In [1]:
import numpy as np
import pandas as pd
import seaborn as sns
import matplotlib.pyplot as plt
%matplotlib inline
sns.set(style='whitegrid', rc={"grid.linewidth": 0.1})
sns.set_context("paper")    
y_labels = ["love", "haha", "wow", "angry", "sad"]

dataset = pd.read_json("data/preprocessed.json")
dataset = dataset.reset_index(drop=True)
dataset.shape

(9072, 29)

## Notes

- The purpose of this is to quickly get a predictive model, it will serve as a benchmark for future works.

- `GridSearchCV` may be the easiest way do Hyperparameter Optimization. Scripts for searching those optimal parameters are on folder `grid_search`.

- And we are gonna use StratifiedKFold to deal with the **imbalanced** dataset.

## Score

The classification score for this multilabel task must be an accuracy defined by
$$
accuracy(y, \hat{y}) = \frac{1}{N} \sum_{i=1}^{N} 1(\hat{y}_i = y_i)
$$
Where $N$ is the number of samples, $\hat{y}_i$ is the predicted value of the i-th sample and $y_i$ is the corresponding true value.

## Model Selection

### 1. Predictive Model: TF-IDF + Linear SVC

It is very common to follow the bag-of-words approach when extracting features from documents. One of the simplest feature model is TF-IDF.

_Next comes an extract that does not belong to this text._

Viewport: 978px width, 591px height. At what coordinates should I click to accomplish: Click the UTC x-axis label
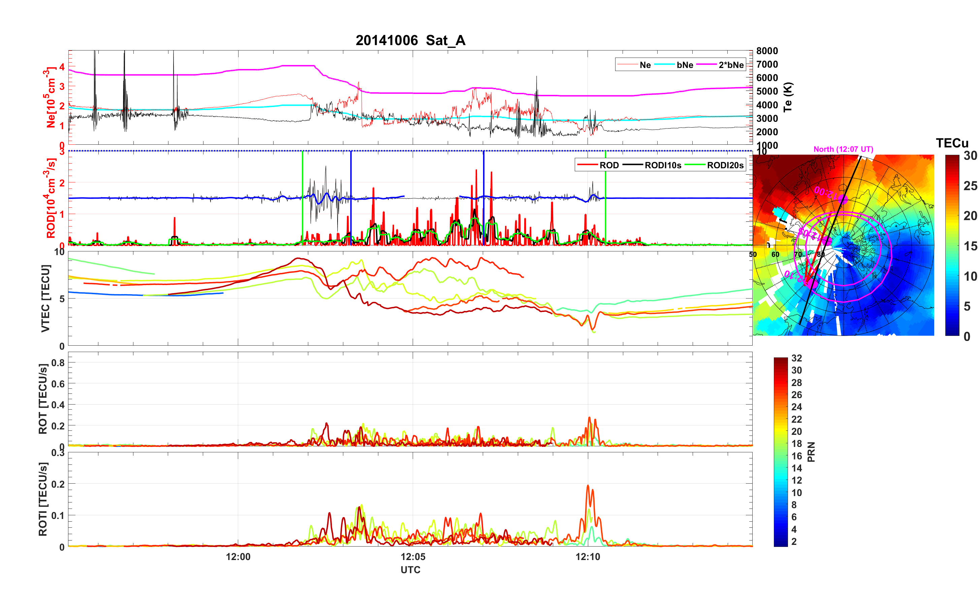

`CountVectorizer, TfidfTransformer`

Now we can choose a learning algorithm/classifier, according to "scikit learn", http://scikit-learn.org/stable/_static/ml_map.png. The first one we should try is a linear-SVC.

**Linear SVM (One vs Rest):** Is the first multiclass classifier we should try according to a guide from scikit-learn, and we evaluate its accuracy using K-Fold cross validation. 

The C parameter basically tells us how much you want to avoid misclassifying each sample.

The thing now is to try with every possible value of $C > 1$. It is common to use exponentially growing sequences of 2, like $C = 2^{-5},2^{-3},\ldots,2^{15}$.

#### Hyperparameter Optimization

I'd suggest running the file `tfidf_linearsvc.py`, but it takes like 1 hour. I'll write down those parameters and its score.

#### Score

``
best_params_: {'vect__ngram_range': (1, 2), 'tfidf__use_idf': True, 'clf__C': 0.29999999999999999, 'vect__min_df': 2, 'vect__max_df': 1.0}
best_score_: 0.724586549063
``

It is not the final model, I'll try with another feature models first.

### 2. Predictive Model: TF-IDF + Naive Bayes

Now, we should try with a Multinomial Naive Bayes. We can have those countings this algorithm needs using a `CountVectorizer`.

#### Hyperparameter Optimization

The same with file `tfidf_naivebayes.py`. I'll write down those parameters and its score.

#### Score

`
best_params_: {'vect__ngram_range': (1, 1), 'tfidf__use_idf': False, 'vect__min_df': 4, 'vect__max_df': 0.040000000000000001}
best_score_: 0.680044101433
`

### 3. Predictive Model: TF-IDF + Stochastic Gradient Descent

The next one is SGD, I don't have more than 10K samples, and I didn't get a better score with it.

#### Hyperparameter Optimization

The same with file `tfidf_sgd.py`.

#### Score

`
best_params_: {'vect__ngram_range': (1, 2), 'vect__max_df': 1.0, 'clf__n_iter': 10000, 'clf__loss': 'modified_huber', 'tfidf__use_idf': True, 'vect__min_df': 1, 'clf__penalty': 'l2', 'clf__alpha': 1e-05}
best_score_: 0.692570546737
`

**And apparently a Linear SVC gives a better score, so I'll just keep using it but with another feature models, I won't try with any other Learning algorithm either since I just want a benchmark.**

I will keep this SGD model to have the possibility to get the probability of belonging to each class.

## Feature set in a 2D space


![Image](notebook_figures/tfidf_2d.png)

This image was created running

`
visualization/tfidf_2d.py
`

It takes some minutes to save the scatter plot in `notebook_figures`, and it looks messy, I'll try with LDA.